Brad Roberts <braddr bellevue.puremagic.com> writes:

On Thu, 15 Oct 2009, Saaa wrote:

 Justin Johansson wrote
 Saaa Wrote:

 Michael Rynn wrote
 I have made a validating or optionally none validating XML parser in
 D.

 nice

 But I would like to have it made available so others can test.

 Maybe add it as an enhancement in bugzilla

 Where and to whom can I post the 56 KB source code zip?

 NG attachement? Or is that considered bad manners?

 Why is the an Add File button on NG web posting form?

 Never actually looked at the web posing form.
 
 Maybe that button should have an etiquette instruction aside it?

 No, I think it is ok to use it if the button is there.
 If we weren't supposed to use it some instructions would be in place.
 But then I think removing the button would be the better option.

Given that code is almost always undergoing change, posting to a forum (be 
it ng, email, web based forums, whatever) seems like a less than ideal 
path to go down.  Put it on dsource, or a website, or anywhere that's easy 
to update without having to push lots of data to lots of people.

Just a thought,
Brad

Oct 14 2009

Walter Bright <newshound1 digitalmars.com> writes:

Saaa wrote:
 Michael Rynn wrote
 I have made a validating or optionally none validating XML parser in
 D.

 nice
 
 But I would like to have it made available so others can test.

 Maybe add it as an enhancement in bugzilla
 
 Where and to whom can I post the 56 KB source code zip?

 NG attachement? Or is that considered bad manners?

Yeah, it's bad manners <g>.

I recommend dsource.org.

Oct 14 2009

"Saaa" <empty needmail.com> writes:

Michael Rynn wrote
 Where and to whom can I post the 56 KB source code zip?

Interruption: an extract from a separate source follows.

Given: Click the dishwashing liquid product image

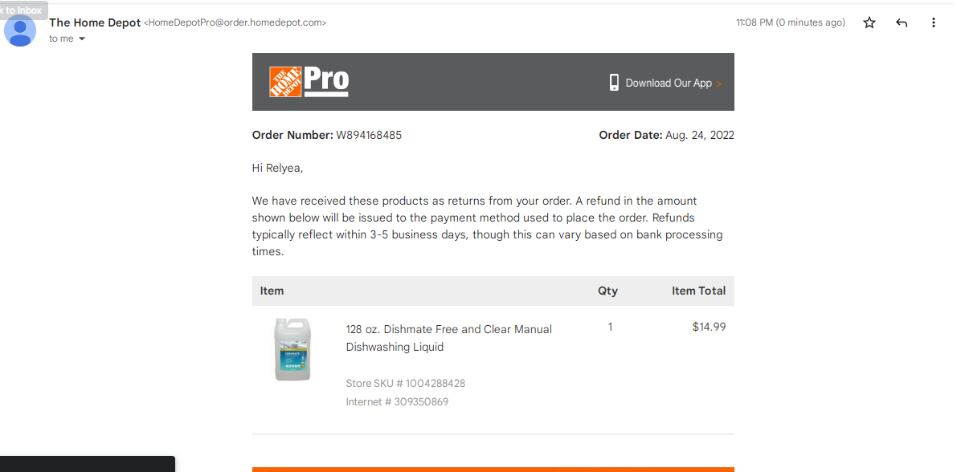Looking at the screenshot, I should tap(293, 349).
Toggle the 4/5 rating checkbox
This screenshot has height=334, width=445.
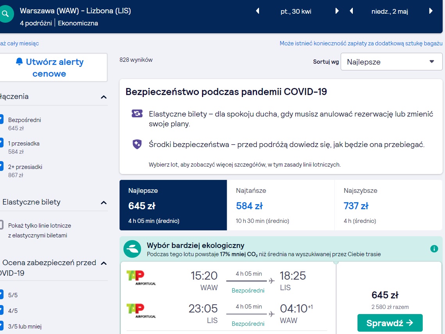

Attaching it to an enhancement in bugzilla would be best, I think.

Oct 14 2009

Andrei Alexandrescu <SeeWebsiteForEmail erdani.org> writes:

Saaa wrote:
 Michael Rynn wrote
 Where and to whom can I post the 56 KB source code zip?

 Attaching it to an enhancement in bugzilla would be best, I think. 

Yes please. Making the code work with ranges as input would be great.

Andrei

Oct 14 2009

Justin Johansson <no spam.com> writes:

Andrei Alexandrescu Wrote:

 Saaa wrote:
 Michael Rynn wrote
 Where and to whom can I post the 56 KB source code zip?

 Attaching it to an enhancement in bugzilla would be best, I think. 

 
 Yes please. Making the code work with ranges as input would be great.
 
 Andrei

Hi Andrei,

Still being a D apprentice and not 100% conversant with D terminology yet, I
assume,
and not wanting to make an *ass* out of *u* and *me* :-),
that by "ranges" you mean making use of D sub char[] arrays over the input so
as to
minimize/obviate the need to allocate lots of small(er) strings to hold element
tagnames,
attribute names and values, text node contents and so on.

This assumption being correct, can you confirm or otherwise that the
consequence of such
a design would mean that by parsing, say, a 1MB XML in-memory document,
constructing a
node tree from the same and having the nodes directly referencing substrings in
the input document via string "ranges", the entire 1MB would be locked into
memory by the GC and not
collectable until the node tree itself is done with?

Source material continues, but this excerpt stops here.